The vocal folds are amazing in their capability of reacting to emotions and the finest feelings. There are mechanoreceptors in the tissue of the vocal folds and one would never really guess how much intricate emotional changes can affect the status of our vocal mechanism. Neither do we need to, in fact, I mean, scientifically. Let the scientists measure those. Enough for us to understand that the larynx is really sensitive.
What we do need to understand as singers, is that the vocal folds can behave in various ways and that we should be able to control them consciously to help our voices stay in good shape. I´m talking about the mechanism that determines if the folds are vibrating with thick or thin mass. The way to protect your voice from excessive workload is to be able to vibrate with thin mass. Only the edges of the folds come into contact. The sound is what we also call head voice or head register. This calls for gentle closure of the cords, even airflow and regulated air pressure. If you can do it, great, you are safe! Because if you no longer can sing softly, you may have a problem. The cords may have become too thick and are perhaps swollen; there might even be some tissue damage (the much feared nodules).

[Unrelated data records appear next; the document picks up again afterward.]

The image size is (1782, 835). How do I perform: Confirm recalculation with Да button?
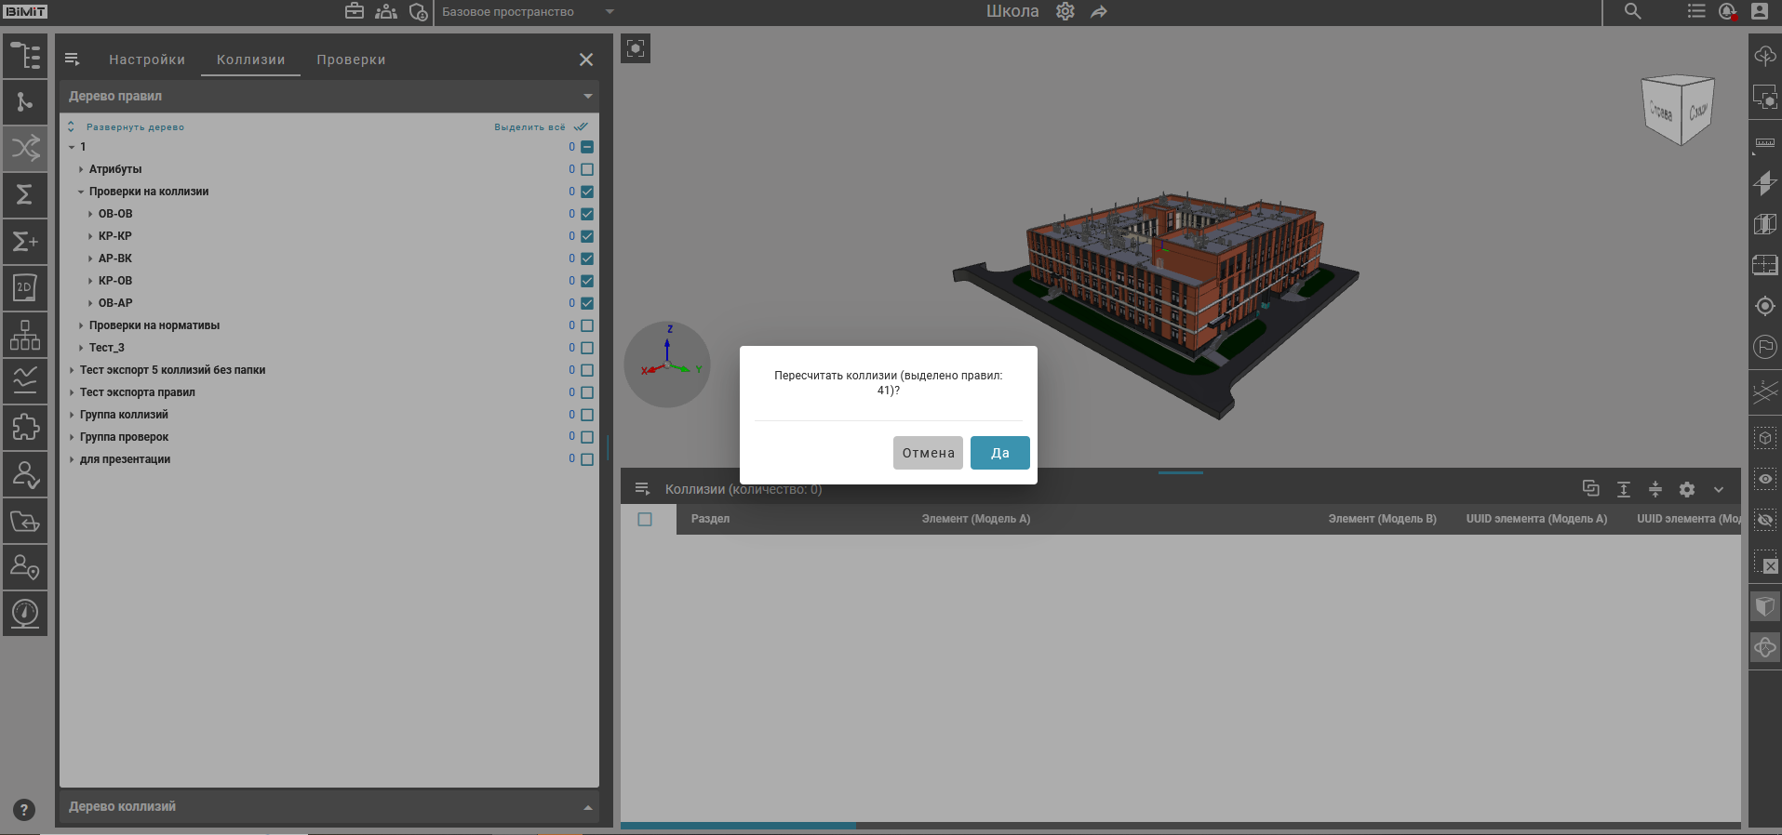point(999,453)
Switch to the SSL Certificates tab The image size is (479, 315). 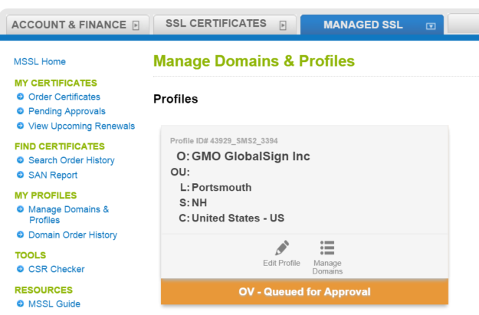click(215, 24)

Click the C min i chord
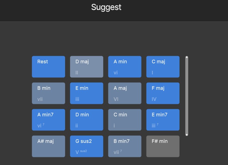[125, 120]
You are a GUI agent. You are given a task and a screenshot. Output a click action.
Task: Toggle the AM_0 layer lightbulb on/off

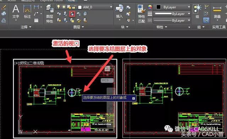(58, 7)
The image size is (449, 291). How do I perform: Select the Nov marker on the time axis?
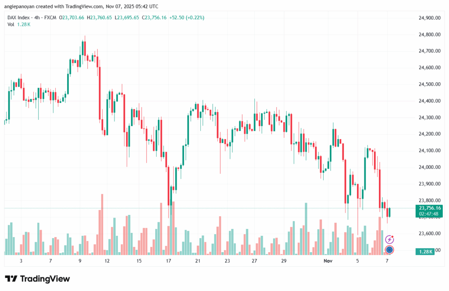click(x=328, y=261)
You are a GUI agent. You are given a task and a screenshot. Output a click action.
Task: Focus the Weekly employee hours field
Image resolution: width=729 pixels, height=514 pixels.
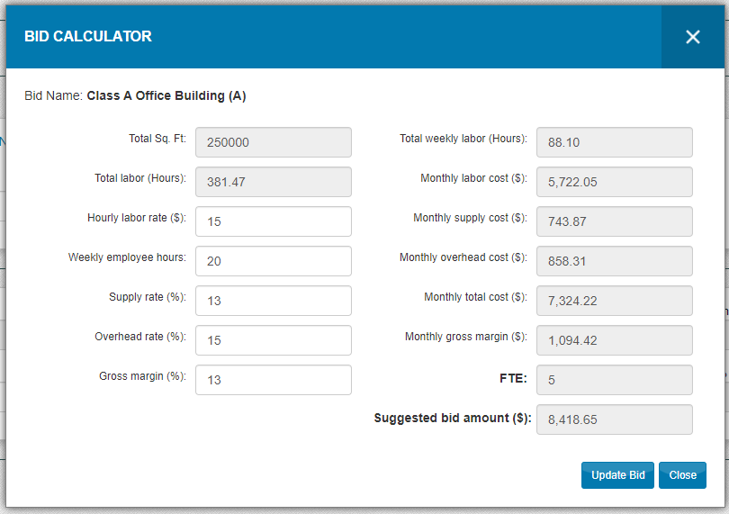[273, 261]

So, always cultivate your ability to sing pianissimo! Evenly, gently, smoothly – both low and high range, but especially in the middle range. If you have a nice mixed voice in the middle range, you also have vocal protection.
This doesn´t mean you should always sing softly – naturally you also need your fortissimo at times. The best exercise for this control is always the messa di voce – the old Italian concept of starting pianissimo and swelling it to full forte, and then back again to piano. Practice this and you gain great control for both your vocal folds and your breathing mechanism.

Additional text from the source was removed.